今後、とかく難しくなりがちな金融・経済の話題について、ざっくりとわかりやすく解説していきたいと思います。できるだけ簡単なポイント解説に努めますので、どうぞよろしくお願いいたします。
今回は日本経済の命運を握る重要なものながら、近年どんどん複雑かつ難解なものになりつつある日銀の金融政策について、前編・後編に分けてお伝えします。

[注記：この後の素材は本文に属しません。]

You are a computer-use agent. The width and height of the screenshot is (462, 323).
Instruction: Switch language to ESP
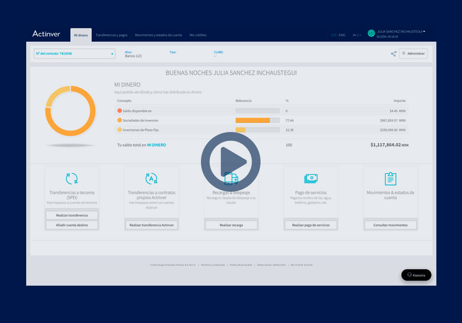pyautogui.click(x=333, y=35)
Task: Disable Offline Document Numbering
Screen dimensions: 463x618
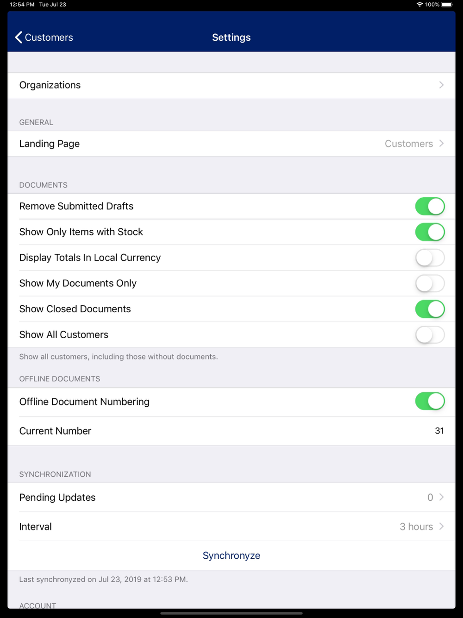Action: 430,401
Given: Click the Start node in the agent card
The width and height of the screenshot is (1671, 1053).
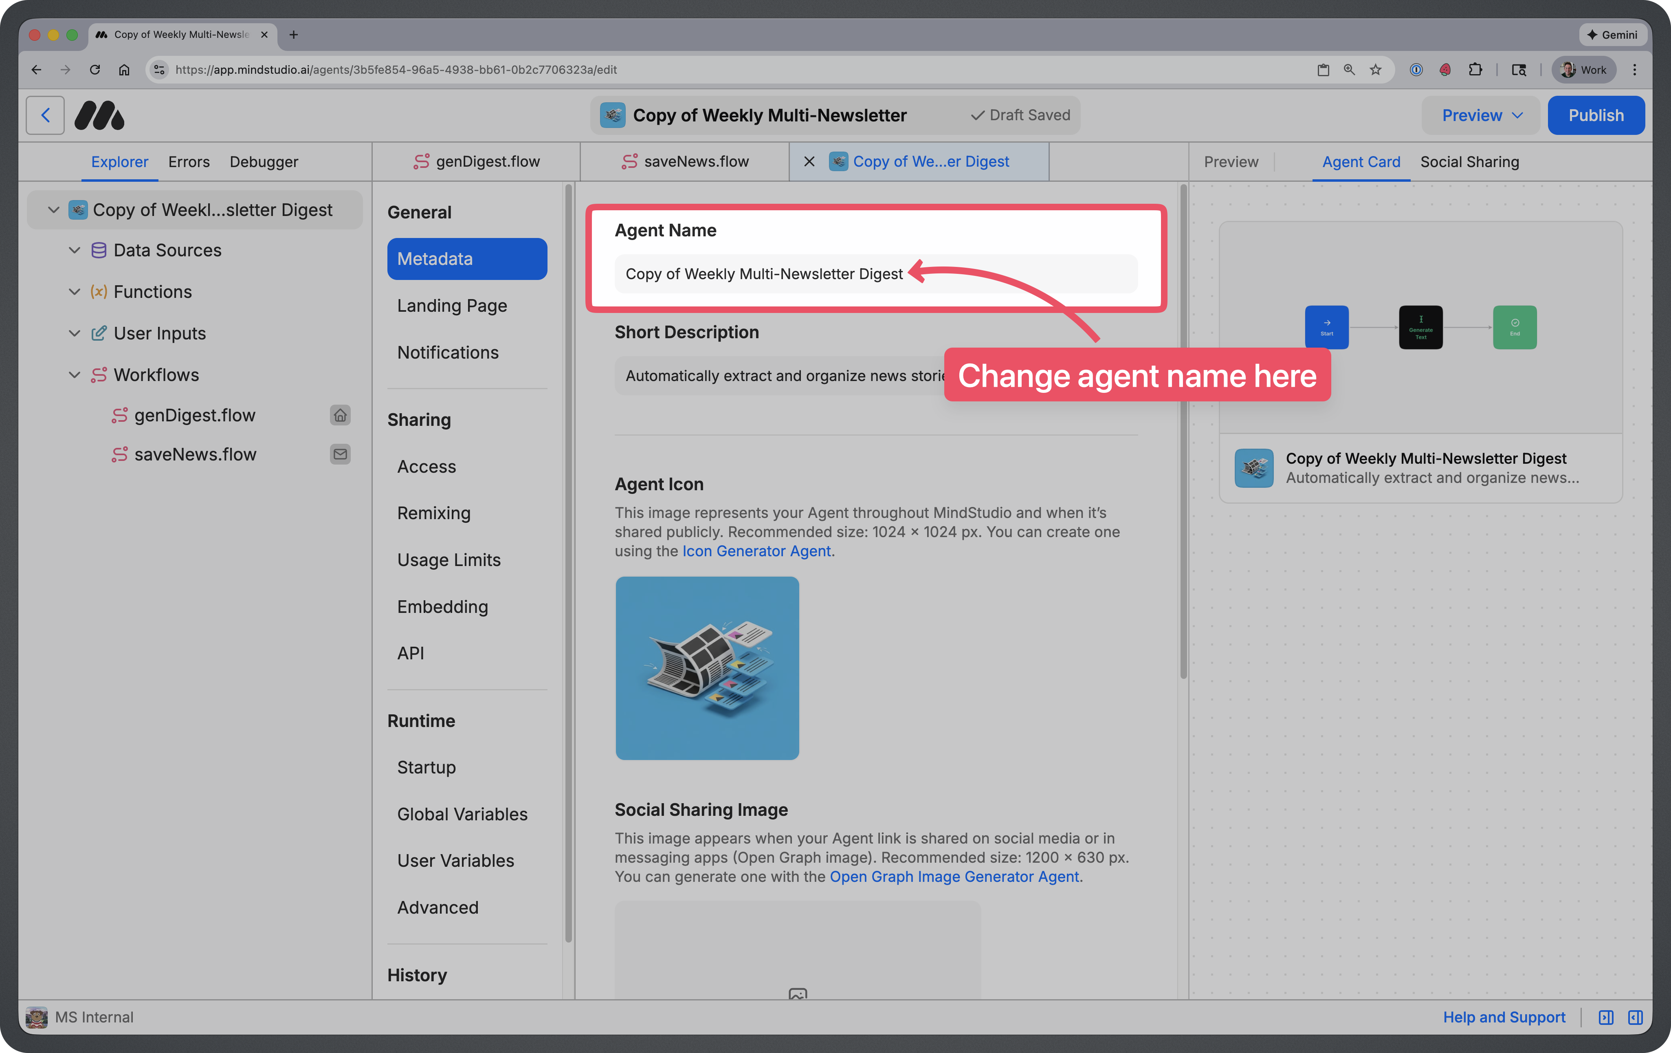Looking at the screenshot, I should click(1326, 327).
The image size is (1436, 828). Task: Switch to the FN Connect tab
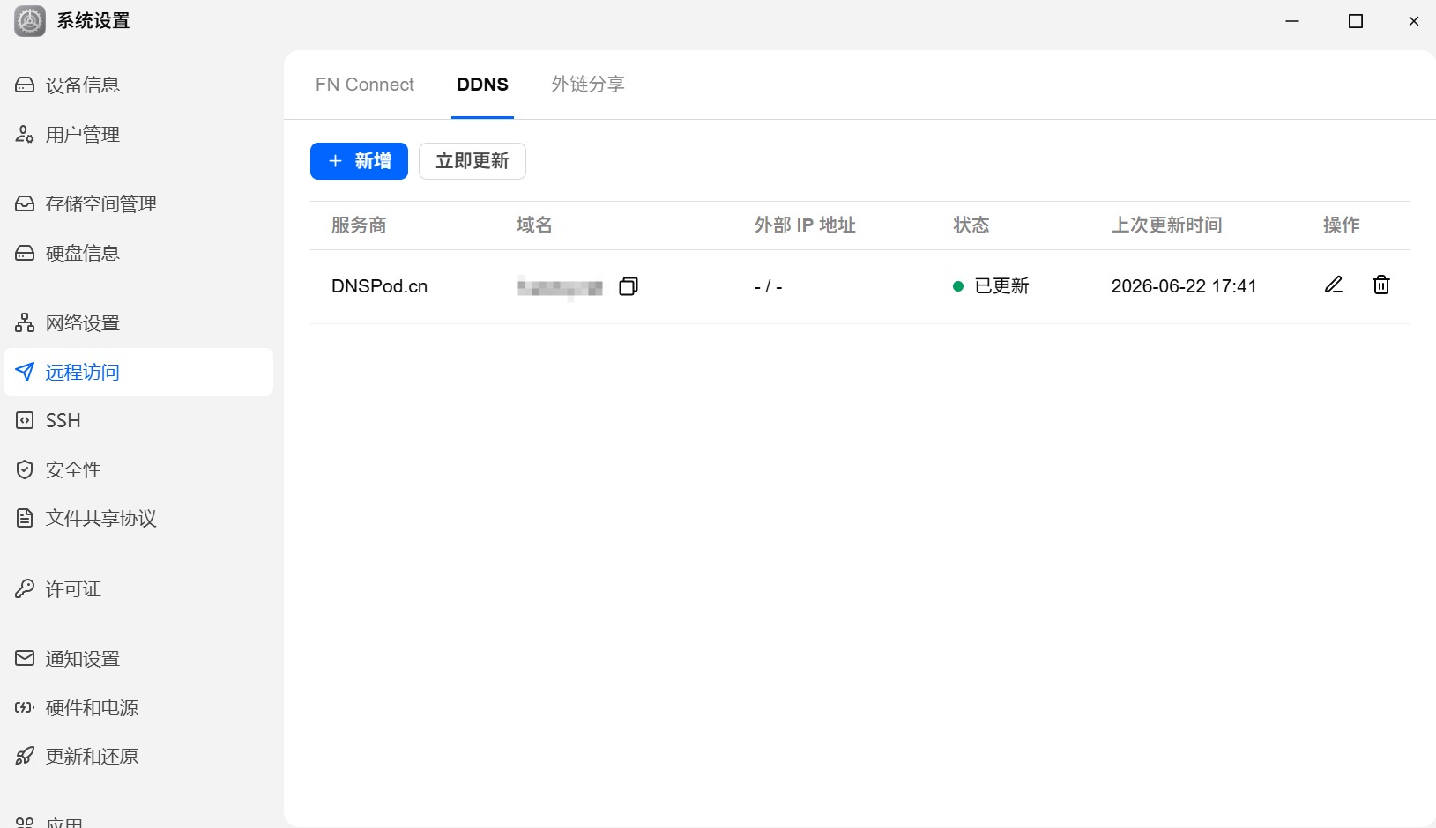click(365, 85)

バブル崩壊後の長引く不況やデフレ(物価の継続的な下落)に対して、日銀はどのような戦いを続けてきたのでしょうか?
導入された順に、時の日銀総裁とともに時系列にすると
・1999年2月 ゼロ金利政策 (速水)
・2001年3月 量的緩和政策 (速水)
・2010年10月 包括的な金融緩和政策 (白川)
・2013年1月 「物価安定の目標」を導入(白川)
・2013年4月 量的・質的金融緩和(黒田)
・2016年1月 マイナス金利付き量的・質的金融緩和(黒田)
・2016年9月 長短金利操作付き量的・質的金融緩和(黒田)
それぞれどんな内容なのか、簡単に見ていきましょう。
まずはゼロ金利政策
●景気が悪い時 = 金利を下げる(金融緩和)
●景気が過熱しすぎた時 = 金利を上げる(金融引き締め)
日銀に限らず、これが各国の中央銀行がとるべき金融政策の基本です。
金利が低ければお金を借りて事業を拡張しようとする会社が増えたり、お金を借りて起業しようという人、ローンで車を買おうという人が増えるので、景気の好転が見込めるためです。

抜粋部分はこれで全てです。